## start MATERIAL TO PROCESS

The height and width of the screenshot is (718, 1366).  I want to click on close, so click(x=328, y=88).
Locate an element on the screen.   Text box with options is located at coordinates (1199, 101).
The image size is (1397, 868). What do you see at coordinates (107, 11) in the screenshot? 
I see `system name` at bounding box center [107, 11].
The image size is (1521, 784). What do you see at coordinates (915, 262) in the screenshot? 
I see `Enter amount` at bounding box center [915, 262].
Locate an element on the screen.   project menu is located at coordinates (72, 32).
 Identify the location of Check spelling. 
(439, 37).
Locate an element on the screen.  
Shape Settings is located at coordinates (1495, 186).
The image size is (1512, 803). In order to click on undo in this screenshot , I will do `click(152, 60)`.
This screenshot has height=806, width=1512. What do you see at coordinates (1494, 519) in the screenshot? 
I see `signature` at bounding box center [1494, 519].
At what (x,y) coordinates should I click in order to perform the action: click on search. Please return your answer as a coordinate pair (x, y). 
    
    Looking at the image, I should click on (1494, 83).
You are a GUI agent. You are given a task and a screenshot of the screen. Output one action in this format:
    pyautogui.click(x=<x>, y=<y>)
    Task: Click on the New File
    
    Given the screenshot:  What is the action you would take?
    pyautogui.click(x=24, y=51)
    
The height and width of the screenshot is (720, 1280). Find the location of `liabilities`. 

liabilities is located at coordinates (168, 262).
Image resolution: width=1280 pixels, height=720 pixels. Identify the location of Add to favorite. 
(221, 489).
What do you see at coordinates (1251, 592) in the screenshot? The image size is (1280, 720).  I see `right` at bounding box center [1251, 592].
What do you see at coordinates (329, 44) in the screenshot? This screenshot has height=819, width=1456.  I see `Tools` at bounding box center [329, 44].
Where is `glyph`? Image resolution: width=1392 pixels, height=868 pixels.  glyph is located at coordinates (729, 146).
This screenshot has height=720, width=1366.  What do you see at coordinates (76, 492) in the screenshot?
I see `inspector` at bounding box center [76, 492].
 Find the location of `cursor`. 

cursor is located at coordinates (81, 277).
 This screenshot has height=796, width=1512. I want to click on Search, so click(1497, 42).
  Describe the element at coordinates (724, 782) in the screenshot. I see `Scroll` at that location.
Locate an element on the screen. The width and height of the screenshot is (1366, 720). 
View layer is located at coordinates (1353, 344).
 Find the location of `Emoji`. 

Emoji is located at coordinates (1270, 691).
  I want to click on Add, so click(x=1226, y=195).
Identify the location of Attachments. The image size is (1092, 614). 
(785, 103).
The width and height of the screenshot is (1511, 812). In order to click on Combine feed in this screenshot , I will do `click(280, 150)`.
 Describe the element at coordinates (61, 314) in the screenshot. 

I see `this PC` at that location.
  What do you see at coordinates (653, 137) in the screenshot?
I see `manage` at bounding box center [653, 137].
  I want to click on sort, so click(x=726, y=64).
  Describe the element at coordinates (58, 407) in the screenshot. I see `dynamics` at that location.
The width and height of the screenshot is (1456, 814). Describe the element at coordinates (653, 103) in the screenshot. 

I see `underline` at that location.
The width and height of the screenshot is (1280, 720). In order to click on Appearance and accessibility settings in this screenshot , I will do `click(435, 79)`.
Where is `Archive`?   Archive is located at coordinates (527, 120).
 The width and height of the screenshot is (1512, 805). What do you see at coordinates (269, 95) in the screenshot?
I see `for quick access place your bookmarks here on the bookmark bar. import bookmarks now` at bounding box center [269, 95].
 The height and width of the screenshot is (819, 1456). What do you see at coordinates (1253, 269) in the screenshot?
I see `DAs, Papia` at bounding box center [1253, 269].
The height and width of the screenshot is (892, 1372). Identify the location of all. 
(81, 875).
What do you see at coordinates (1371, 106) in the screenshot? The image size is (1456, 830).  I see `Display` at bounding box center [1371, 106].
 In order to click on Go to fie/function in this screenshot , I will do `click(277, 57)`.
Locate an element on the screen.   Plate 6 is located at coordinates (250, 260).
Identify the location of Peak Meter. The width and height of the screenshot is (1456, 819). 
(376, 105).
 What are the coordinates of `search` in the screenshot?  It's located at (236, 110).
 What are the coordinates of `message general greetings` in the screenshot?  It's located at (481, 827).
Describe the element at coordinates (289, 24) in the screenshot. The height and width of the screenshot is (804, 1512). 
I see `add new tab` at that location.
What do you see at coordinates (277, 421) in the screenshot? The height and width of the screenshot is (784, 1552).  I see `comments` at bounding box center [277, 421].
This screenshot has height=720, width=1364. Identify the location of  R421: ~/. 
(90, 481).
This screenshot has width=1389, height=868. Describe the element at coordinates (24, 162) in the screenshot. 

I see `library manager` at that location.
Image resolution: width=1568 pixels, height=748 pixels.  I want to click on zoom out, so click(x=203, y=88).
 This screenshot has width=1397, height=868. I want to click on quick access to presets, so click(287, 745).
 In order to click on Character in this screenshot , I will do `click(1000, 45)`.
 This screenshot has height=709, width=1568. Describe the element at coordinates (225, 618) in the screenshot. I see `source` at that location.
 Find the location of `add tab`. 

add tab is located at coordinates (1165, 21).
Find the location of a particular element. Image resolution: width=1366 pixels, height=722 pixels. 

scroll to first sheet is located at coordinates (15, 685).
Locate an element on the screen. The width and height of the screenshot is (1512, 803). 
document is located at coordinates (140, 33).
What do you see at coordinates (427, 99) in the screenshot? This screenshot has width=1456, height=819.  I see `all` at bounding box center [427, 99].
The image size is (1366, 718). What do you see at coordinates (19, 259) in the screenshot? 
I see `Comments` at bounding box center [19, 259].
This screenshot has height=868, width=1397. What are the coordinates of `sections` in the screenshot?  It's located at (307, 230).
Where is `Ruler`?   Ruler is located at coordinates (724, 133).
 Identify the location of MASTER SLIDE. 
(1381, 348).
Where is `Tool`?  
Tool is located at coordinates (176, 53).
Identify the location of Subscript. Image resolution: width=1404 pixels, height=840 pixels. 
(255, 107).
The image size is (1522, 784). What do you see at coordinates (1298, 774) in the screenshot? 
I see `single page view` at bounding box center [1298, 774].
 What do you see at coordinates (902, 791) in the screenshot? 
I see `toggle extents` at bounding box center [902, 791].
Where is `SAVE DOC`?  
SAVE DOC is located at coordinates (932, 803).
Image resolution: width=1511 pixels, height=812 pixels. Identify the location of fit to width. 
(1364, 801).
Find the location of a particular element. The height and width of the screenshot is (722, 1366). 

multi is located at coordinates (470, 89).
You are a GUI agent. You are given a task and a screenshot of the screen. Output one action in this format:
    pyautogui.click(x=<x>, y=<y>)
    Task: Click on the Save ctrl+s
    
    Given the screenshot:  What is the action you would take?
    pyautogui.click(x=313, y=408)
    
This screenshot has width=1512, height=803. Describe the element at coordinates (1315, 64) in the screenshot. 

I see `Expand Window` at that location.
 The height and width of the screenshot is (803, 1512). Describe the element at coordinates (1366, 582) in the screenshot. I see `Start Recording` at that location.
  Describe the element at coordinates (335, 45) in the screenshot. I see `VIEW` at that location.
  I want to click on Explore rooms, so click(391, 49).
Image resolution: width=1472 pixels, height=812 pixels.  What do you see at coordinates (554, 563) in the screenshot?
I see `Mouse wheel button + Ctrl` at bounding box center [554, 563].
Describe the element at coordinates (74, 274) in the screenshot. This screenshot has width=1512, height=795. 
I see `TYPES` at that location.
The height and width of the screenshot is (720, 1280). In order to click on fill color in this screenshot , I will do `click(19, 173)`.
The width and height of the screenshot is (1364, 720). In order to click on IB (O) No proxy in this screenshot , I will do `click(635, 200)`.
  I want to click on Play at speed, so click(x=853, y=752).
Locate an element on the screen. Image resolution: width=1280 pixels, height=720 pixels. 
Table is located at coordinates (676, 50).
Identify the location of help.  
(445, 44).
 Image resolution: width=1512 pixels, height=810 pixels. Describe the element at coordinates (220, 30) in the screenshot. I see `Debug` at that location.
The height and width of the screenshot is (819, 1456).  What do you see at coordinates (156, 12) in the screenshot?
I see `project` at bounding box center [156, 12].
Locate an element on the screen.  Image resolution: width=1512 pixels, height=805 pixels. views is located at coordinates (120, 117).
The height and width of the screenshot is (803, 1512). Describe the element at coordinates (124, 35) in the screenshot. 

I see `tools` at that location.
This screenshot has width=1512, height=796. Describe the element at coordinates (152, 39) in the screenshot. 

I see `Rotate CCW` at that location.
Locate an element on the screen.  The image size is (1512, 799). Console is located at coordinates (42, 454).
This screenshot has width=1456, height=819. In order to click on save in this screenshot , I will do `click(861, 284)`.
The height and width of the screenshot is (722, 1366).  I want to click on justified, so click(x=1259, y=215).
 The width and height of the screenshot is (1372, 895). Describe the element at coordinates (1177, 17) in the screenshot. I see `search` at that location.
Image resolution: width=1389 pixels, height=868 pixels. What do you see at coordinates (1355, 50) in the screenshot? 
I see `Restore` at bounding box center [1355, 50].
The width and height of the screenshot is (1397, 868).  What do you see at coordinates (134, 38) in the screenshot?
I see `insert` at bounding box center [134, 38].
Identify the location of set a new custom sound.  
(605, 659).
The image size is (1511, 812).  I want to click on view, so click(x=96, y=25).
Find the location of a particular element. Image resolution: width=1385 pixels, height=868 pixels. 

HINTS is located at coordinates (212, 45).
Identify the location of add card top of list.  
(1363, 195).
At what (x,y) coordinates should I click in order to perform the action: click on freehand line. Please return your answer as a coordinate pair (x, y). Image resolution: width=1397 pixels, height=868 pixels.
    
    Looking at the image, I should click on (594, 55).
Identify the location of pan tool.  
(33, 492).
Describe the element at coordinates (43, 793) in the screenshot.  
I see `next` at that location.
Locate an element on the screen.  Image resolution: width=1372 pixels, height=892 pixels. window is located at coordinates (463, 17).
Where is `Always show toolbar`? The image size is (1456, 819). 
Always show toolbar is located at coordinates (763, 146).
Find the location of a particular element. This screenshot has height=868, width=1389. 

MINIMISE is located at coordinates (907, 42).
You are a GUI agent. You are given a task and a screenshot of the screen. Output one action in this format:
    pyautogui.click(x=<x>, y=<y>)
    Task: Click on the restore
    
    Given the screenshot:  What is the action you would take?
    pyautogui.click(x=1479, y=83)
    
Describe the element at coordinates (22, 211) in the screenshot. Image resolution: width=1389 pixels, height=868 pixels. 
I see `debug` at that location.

## end MATERIAL TO PROCESS

Reproduce verbatim the stretch of items from the very beginning through the line that contains "center [107, 11].", including both ends.

The height and width of the screenshot is (718, 1366).  I want to click on close, so click(x=328, y=88).
Locate an element on the screen.   Text box with options is located at coordinates (1199, 101).
The image size is (1397, 868). What do you see at coordinates (107, 11) in the screenshot? 
I see `system name` at bounding box center [107, 11].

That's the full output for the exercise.